Bangkok, a city of many faces
Yeoh Siew Hoon on why she will never tire of Thailand.
As one of Asia’s most visited cities, Bangkok may no longer be a new destination for most travellers, but because of its size, diversity and ever-changing nature, you never tire of it, no matter how many times you visit.
Why do people come to Thailand?” my Thai friend asked me, genuinely curious. We were stuck in traffic on Sukhumvit Road and had plenty of time to watch what was going on outside.
“Shop …” I replied.
“But don’t you have the same things at home? The same shops and brands?” she interrupted me.
“Yes, but it’s not the same. People like to shop in the markets here and also there’s a lot of variety.”
“But what do they buy?”
“iPhone pouches, t-shirts, handbags, shoes, ” I said, rattling off things my girlfriends always bring home from Thailand. “Everyone loves Thai food so they come to eat and get massages. Where else can you have dinner followed by a foot massage at midnight? And it’s great value - a weekend here probably costs as much as having one dinner in Singapore.” I thought of my three girlfriends from Singapore who were in Siam Centre doing the very things I described at that very moment.
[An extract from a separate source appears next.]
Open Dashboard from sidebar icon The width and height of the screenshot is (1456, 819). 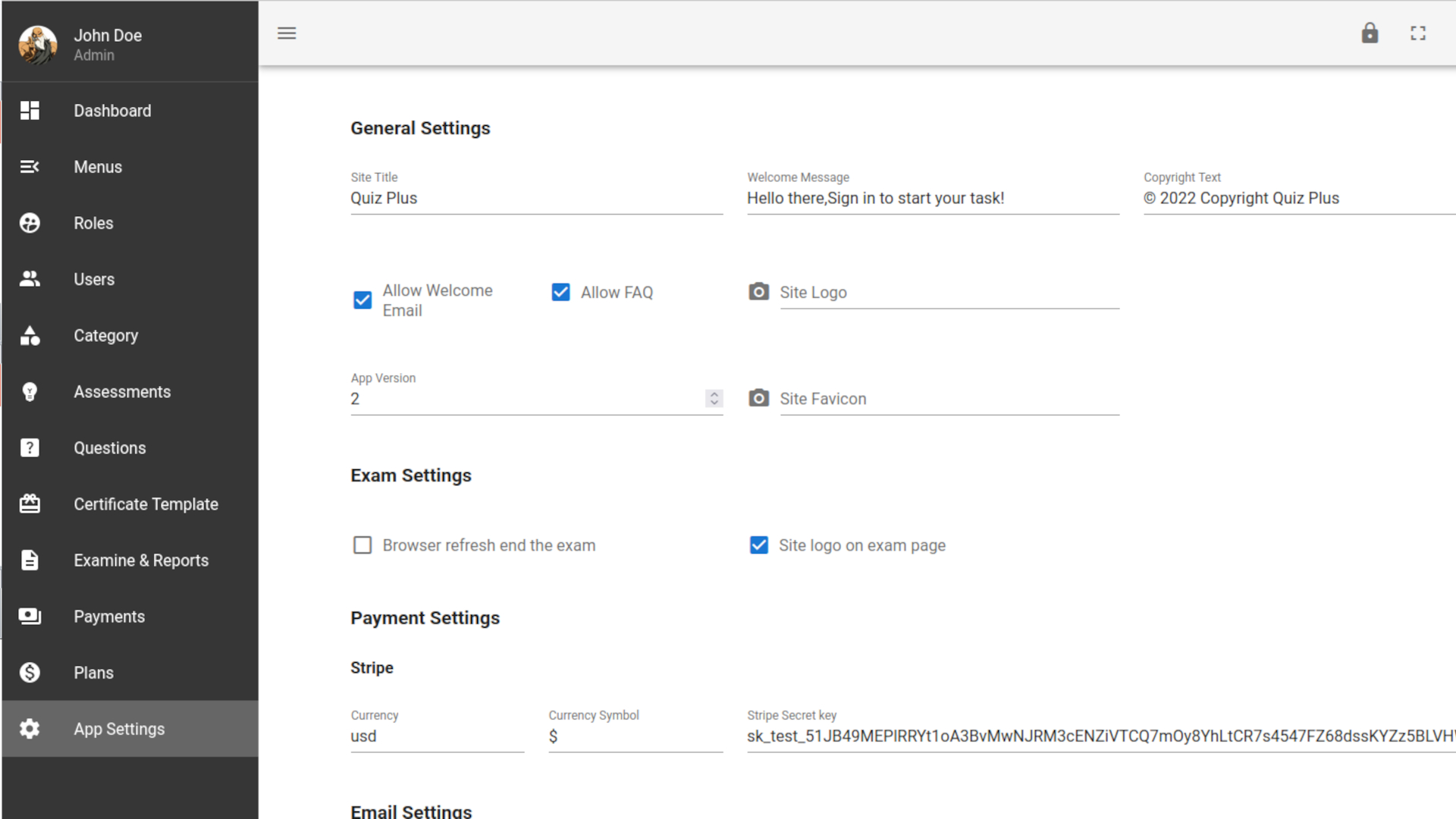30,111
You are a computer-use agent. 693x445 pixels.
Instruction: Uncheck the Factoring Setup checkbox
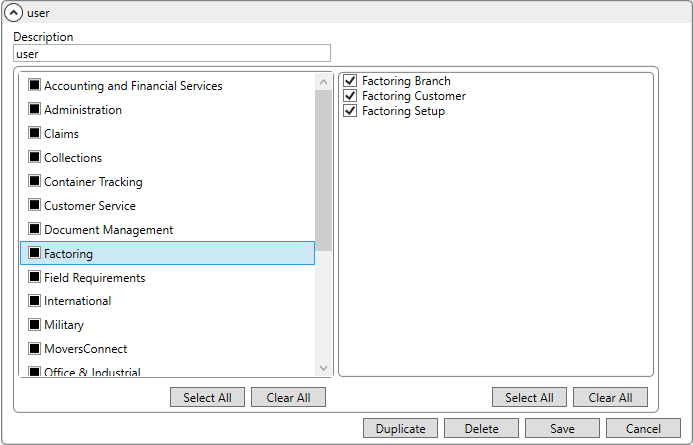(350, 111)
As one of Asia’s most visited cities, Bangkok may no longer be a new destination for most travellers, but because of its size, diversity and ever-changing nature, you never tire of it, no matter how many times you visit. I probably travel to Bangkok at least six to eight times a year.
The experience is different depending on where you stay. I like staying at Shangri-La Hotel, Bangkok because its riverside location makes you feel immediately like you’re on holiday, even if you aren’t. It’s a perfect hotel for “bleasure” – as some people are now calling business pleasure trips. I love taking the river taxi – it’s a unique experience you don’t find in any other Asian city – and a good way to beat the traffic.
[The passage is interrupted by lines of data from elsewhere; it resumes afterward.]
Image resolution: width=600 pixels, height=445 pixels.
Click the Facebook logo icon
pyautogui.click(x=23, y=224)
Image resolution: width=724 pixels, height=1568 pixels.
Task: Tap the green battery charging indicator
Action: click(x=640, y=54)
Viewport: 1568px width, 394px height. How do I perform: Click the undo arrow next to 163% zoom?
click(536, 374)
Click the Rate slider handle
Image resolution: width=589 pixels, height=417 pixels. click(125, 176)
If you stay in the Sathorn or Sukhumvit area, you’re right in the middle of the hustle and bustle. Walk outside and it’s like being in a set from the Chinese movie, Lost in Thailand, which has done wonders for the Thai tourism industry. Stalls everywhere, a constant stream of people, non-stop traffic, smells, sounds, sights… You can literally walk in any direction and find a good place to eat if you’re adventurous.
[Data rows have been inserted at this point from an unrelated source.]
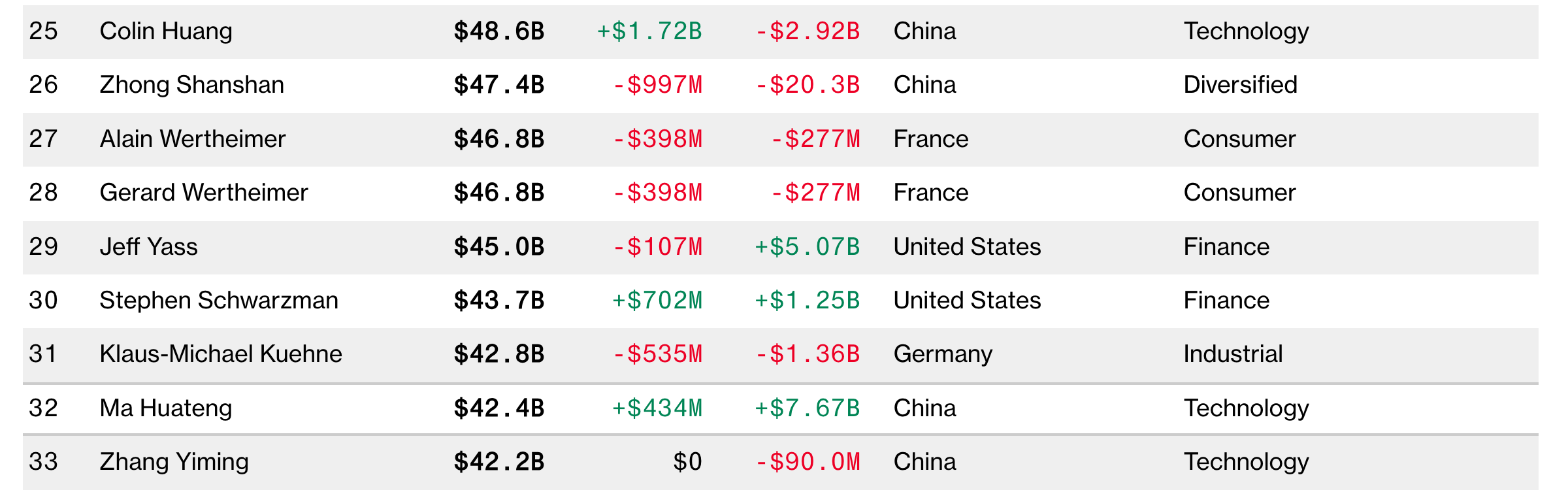Click Diversified industry for Zhong Shanshan
The width and height of the screenshot is (1568, 494).
(1240, 85)
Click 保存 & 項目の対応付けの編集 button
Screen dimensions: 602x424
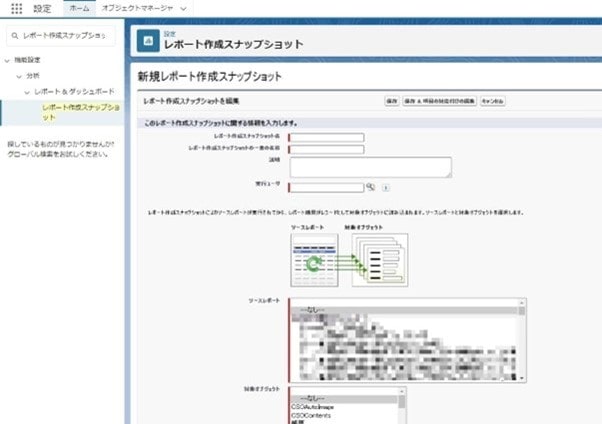coord(439,101)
During this trip, my friends and I walked into a little place on North Sathorn Road. Run by a young Thai lad and his girlfriend, there were no English menus and the couple were as surprised to see us as we were to have found them. Fortunately, I knew enough Thai to order – every traveller should know enough local lingo to order food wherever you go – and soon our table was filled with delicious home-cooked dishes. It was one the best meals I’ve ever had in Bangkok and I bet it’s not on any travel review site.
Walk into any of the malls and you will be gobsmacked by its size, range of restaurants and shops, and the numbers of consumers.
“Has the Thai economy made a comeback?” I asked my Thai friend as we walked into Siam Paragon, which was heaving with people eating, drinking and spending.
“Yes, I think it’s too good,” she said, smiling.
After the hustle and bustle of the city, though, it was good to retreat back to the river. That night, dining under a full moon with my girlfriends, I thought of another reason why tourists love Bangkok - it’s a city that lets you do whatever you want and it’s always fun. The Thais have a word for it – sanuk.